Investir em prevenção consiste em começar antes que o dano seja feito. A gente já tá até o pescoço na lama, meio tarde pra falar em prevenir esse afundamento.
E a “prevenção” de verdade consiste em a gente voltar, no barato, uns 50-70 anos no tempo em termos de conforto e amenidades da vida moderna. Talvez o planeta não aguente dar uma vida “padrão 2025” para tanta gente.

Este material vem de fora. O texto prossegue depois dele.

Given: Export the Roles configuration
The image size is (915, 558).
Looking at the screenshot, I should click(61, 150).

Como está fora de questão terminar o que o Covid começou, e ninguém vai topar se mudar pra 1950, então acho que o investimento deve focar em nos proteger do que a Terra pretende fazer com a gente. Sistemas de proteção contra inundações e tornados, proteção contra secas, etc. Evitar a danação não tem mais como. Podemos lidar melhor com ela.
Caramba, Gui…
Eu acho que mais vale focar no que é possível fazer, tanto em questões individuais quanto em questões macro. Por exemplo, não vai dar pra convencer o mundo inteiro a se tornar vegetariano, e a maioria das pessoas não está disposta a deixar de comer carne. Mas é possível incentivar novos hábitos de consumo para gerar menos poluição. Minha modesta contribuição é evitar fast fashion 90% das vezes em que compro roupas e focar em tentar achar coisas bonitas e de boa qualidade em brechós. Eu ganho por pagar menos em produtos de melhor qualidade e gero menos lixo para o planeta. Também é bom comprar sapatos e bolsas de couro legítimo, sejam novos ou usados, a despeito do que dizem os malucos do peta: o plástico usado no tal couro ecológico é extremamente poluente e dura muito pouco, enquanto uma peça de couro legítimo bem cuidada pode durar por décadas.

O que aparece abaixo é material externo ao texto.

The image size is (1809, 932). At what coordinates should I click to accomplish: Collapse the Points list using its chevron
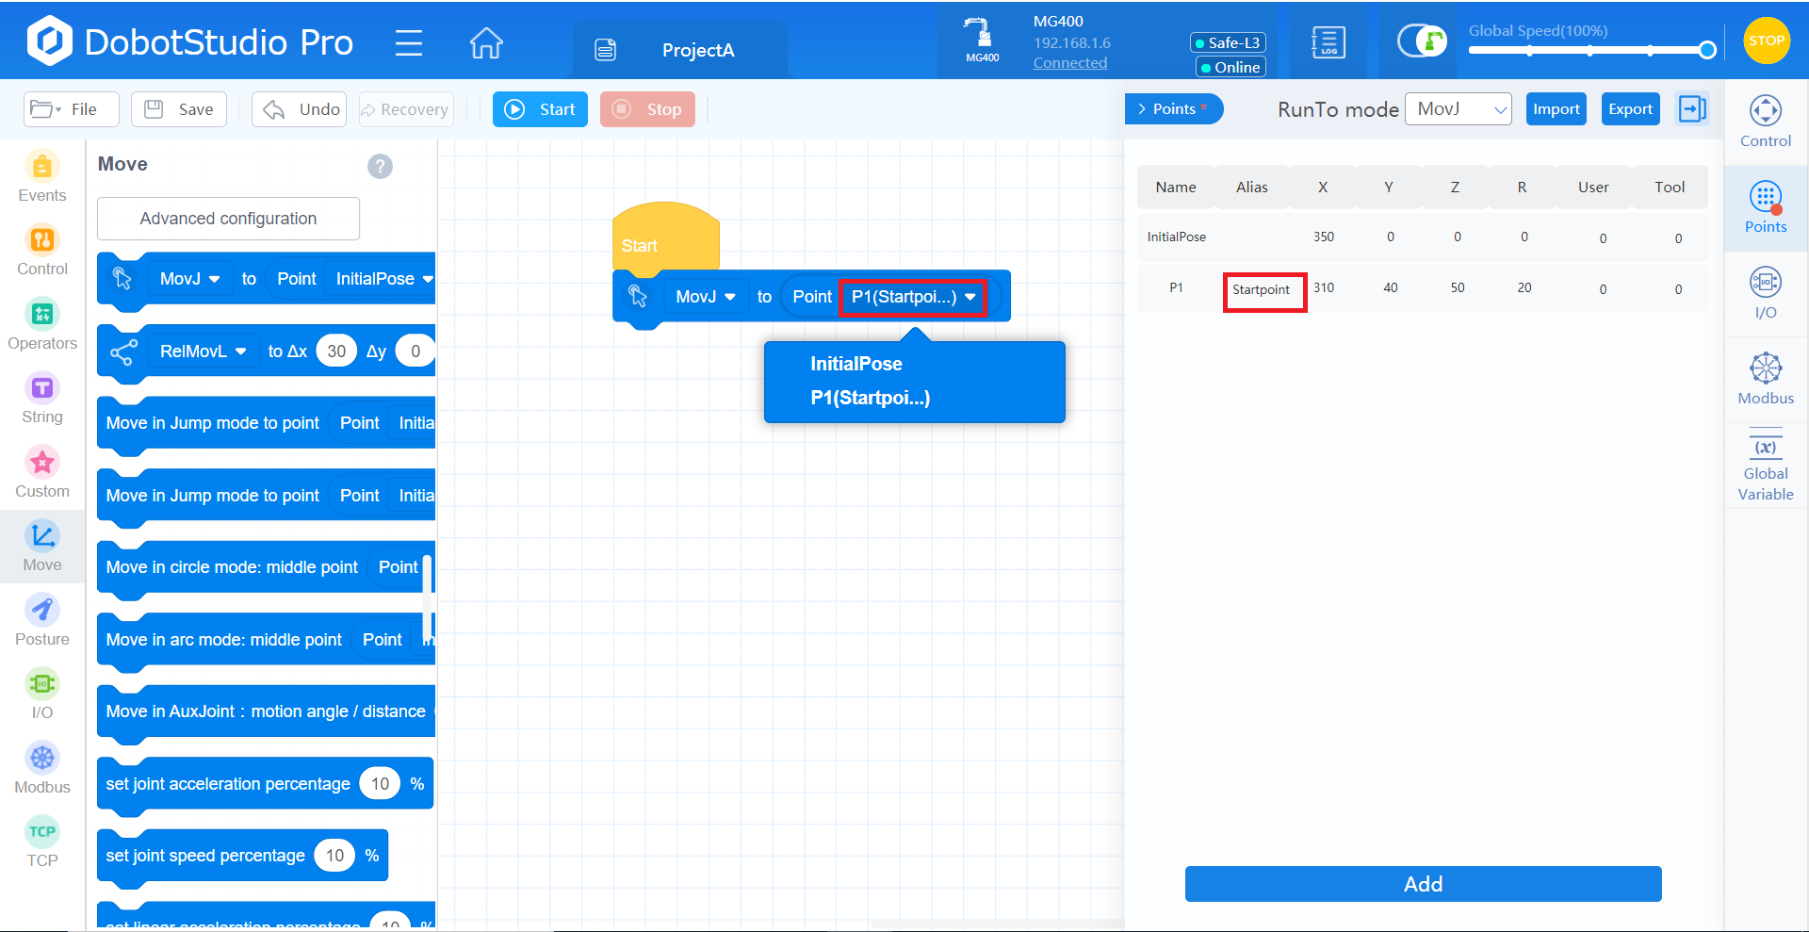click(1143, 108)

Talvez não possamos abrir mão de coisas como ar-condicionado e carne bovina, mas podemos planejar nossas cidades para ter mais árvores, o que comprovadamente ajuda a diminuir o calor. Podemos investir em formas de energia limpa, em novas tecnologias que ajudem a melhorar nossa qualidade de vida sem destruir tudo. Há até tratamentos de água que utilizam bactérias para torná-la limpa novamente, por exemplo. Ninguém vai beber isso, mas dá pra usar no banheiro.
Minha linha de corte é: me gera algum desconforto? Não vou fazer, pois medidas individuais não fazem diferença no somatório geral.